On my latest visit to Los Angeles, I couldn’t help but notice my friend, Amber, raving about a chemical peel she had experienced. Her skin always looks youthful and glow-y so I was captivated. At the same time, I was a little bit deflated, surely this peel it was only available in larger cities. I contacted the company that developed the peel – Vitality Institute Medical Products. After some research from the folks at VI Medical, we were able to track down a provider in my hometown (check here for providers in your area).

Needless to say I was thrilled. The peel has the total package of benefits: it helps reverse sun damage, minimizes fine lines, evens out skin tone, reduces acne scarring, and more. In just seven days, I was going to achieve what takes months of persistent and consistent skin care (if you are lucky).

On a Tuesday I checked into a “medical spa” like location for what was a very quick appointment. I was pretty nervous since I had never had lasers, peels, injections performed on my face. I’m an old pro at laser hair removal, but we are talking about the face here. Turns out that I had nothing to be worried about.

Provided records:
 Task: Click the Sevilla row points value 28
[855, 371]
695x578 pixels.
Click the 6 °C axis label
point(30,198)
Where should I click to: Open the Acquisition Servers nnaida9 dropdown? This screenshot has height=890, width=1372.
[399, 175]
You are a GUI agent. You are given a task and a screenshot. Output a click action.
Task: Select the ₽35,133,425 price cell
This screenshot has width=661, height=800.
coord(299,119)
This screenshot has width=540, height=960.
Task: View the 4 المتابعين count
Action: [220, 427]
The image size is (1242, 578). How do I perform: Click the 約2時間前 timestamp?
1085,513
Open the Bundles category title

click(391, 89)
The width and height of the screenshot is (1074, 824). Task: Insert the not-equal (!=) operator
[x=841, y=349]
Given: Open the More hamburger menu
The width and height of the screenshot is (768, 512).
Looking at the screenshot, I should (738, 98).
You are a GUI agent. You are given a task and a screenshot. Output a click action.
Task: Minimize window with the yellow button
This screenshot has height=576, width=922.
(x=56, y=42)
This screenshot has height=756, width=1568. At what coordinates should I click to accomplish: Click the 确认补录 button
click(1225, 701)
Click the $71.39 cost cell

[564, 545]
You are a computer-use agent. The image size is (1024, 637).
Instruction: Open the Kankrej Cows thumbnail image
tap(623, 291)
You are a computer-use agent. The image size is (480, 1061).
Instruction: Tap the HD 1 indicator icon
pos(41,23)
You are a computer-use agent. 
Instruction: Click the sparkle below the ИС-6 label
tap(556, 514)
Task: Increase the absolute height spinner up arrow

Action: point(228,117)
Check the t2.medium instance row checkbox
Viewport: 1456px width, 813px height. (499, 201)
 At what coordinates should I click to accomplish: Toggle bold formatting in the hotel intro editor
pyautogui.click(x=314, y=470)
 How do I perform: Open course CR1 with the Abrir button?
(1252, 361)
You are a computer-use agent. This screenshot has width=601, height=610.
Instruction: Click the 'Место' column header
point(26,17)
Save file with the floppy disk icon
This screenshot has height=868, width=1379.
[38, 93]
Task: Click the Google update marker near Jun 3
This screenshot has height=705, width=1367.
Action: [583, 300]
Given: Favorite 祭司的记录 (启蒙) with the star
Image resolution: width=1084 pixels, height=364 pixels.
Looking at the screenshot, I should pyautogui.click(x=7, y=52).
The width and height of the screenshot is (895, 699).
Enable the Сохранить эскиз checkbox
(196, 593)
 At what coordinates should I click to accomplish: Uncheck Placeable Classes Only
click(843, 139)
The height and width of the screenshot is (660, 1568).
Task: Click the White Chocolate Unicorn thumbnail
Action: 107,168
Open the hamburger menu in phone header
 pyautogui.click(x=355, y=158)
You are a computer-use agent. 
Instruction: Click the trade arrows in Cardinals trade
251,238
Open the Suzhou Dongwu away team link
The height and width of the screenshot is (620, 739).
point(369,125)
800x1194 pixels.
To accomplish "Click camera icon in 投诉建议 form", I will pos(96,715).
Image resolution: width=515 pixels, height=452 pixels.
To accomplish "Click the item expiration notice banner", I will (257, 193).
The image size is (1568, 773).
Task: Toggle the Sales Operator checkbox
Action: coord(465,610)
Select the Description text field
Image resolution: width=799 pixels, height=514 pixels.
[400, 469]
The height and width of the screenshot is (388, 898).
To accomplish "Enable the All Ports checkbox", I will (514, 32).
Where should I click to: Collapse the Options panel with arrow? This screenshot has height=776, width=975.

Task brief: Continue the personal account of getting a chemical peel after its last sentence.

Response area:
The medical-grade, chemical peel had zero pain. It was slightly stingy, but that was it. A little fan helped clear the air of a chemical scent. I was out of there in less than 30 minutes. Most surprisingly, I looked totally normal. I was out and about the rest of the day with what kind of looked like an embarrassed flush (if that).

You are sent home with an arsenal of follow up products. For two nights, you apply an additional peel. I’ll be honest this did sting. But it was worth it. After a couple ibuprofen and turning on the fan, I was asleep in no time. The second night of the peel is a little more intense, but same deal. So far, I was just red – presentable, but red.

On the third day, the peeling began. A very thin layer of my skin was shed from my entire face. It didn’t hurt, but I am sure I wasn’t very pretty to look at. After about 36 hours of what looked like the results of terrible sunburn, I was in for a treat.

After all that information, you probably would like to ask me “Was it worth it?” – A resounding, loud and emphatic yes. Even my dad continues to compliment me on my even skin tone. My main issues were sun damage and hyperpigmentation and I saw dramatic results. I have dry and somewhat sensitive skin and my experience was normal and manageable. You can continue to do these peels 3 to 4 times a year. I can see myself making this part of my routine. This is also a fabulous way to treat acne.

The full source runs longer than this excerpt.